• _Set exercise_: Which lines of the material below contain the string "list", matching case? Pick out each of those lines and copy it in full.

Entries for locating text and elements
··········

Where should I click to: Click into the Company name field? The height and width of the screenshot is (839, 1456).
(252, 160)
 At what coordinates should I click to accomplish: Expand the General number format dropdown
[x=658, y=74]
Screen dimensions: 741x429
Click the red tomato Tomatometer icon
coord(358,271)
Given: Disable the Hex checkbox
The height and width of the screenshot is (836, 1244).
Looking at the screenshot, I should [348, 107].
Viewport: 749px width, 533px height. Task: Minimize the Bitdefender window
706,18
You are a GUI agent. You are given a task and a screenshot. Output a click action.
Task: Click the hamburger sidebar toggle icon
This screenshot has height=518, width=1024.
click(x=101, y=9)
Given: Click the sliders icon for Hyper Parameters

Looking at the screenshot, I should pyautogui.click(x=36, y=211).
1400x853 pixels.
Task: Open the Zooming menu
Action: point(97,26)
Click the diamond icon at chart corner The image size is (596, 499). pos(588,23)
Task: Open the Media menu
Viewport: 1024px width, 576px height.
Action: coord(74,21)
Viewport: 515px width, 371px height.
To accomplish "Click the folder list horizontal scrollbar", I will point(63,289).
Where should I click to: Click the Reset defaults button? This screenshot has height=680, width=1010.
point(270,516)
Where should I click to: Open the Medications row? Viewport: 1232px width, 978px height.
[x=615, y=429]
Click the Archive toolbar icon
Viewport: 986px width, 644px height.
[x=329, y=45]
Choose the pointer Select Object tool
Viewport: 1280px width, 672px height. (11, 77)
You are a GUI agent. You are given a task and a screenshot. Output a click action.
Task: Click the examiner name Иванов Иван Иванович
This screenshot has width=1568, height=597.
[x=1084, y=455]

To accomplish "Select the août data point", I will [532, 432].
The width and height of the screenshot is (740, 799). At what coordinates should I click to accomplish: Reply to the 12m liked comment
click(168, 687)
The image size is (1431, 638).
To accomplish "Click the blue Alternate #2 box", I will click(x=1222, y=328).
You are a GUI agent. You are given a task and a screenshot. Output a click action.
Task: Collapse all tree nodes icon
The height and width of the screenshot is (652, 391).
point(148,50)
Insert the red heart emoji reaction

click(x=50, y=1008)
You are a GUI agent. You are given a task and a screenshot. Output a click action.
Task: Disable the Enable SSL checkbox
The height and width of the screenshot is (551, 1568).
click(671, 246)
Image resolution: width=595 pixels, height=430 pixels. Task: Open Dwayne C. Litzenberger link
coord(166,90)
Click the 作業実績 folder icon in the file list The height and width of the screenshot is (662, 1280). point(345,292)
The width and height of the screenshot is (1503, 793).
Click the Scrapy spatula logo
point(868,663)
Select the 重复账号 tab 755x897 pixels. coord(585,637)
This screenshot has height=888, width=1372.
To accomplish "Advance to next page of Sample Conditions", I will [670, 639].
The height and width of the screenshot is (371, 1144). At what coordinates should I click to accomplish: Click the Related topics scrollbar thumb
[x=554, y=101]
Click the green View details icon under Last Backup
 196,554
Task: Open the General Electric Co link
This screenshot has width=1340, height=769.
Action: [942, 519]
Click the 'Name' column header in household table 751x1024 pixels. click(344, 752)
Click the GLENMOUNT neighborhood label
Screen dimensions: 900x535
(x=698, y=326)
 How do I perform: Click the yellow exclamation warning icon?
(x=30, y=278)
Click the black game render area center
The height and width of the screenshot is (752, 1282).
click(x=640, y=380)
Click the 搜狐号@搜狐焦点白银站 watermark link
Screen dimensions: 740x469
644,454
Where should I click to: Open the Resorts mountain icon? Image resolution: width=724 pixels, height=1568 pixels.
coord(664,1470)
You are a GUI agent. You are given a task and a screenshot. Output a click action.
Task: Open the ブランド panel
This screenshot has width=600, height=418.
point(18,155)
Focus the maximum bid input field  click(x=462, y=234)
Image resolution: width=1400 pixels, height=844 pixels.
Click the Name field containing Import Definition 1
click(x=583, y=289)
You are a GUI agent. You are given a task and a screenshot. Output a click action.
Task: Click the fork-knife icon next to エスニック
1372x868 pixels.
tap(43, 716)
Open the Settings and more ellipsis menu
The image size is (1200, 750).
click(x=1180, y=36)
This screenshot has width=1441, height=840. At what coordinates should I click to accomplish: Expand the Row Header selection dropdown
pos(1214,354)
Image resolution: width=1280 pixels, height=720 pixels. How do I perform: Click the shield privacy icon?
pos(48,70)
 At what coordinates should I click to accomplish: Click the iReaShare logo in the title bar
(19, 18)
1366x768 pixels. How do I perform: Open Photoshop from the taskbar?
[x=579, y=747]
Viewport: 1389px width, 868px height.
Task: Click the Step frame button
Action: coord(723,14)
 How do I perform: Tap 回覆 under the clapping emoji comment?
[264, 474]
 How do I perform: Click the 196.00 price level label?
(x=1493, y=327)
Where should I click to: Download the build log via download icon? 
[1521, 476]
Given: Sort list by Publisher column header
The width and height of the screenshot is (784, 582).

··········

• _Solution_:
To accomplish "Click the folder list horizontal scrollbar", I will point(63,289).
Click the 作業実績 folder icon in the file list The height and width of the screenshot is (662, 1280). point(345,292)
Given: Sort list by Publisher column header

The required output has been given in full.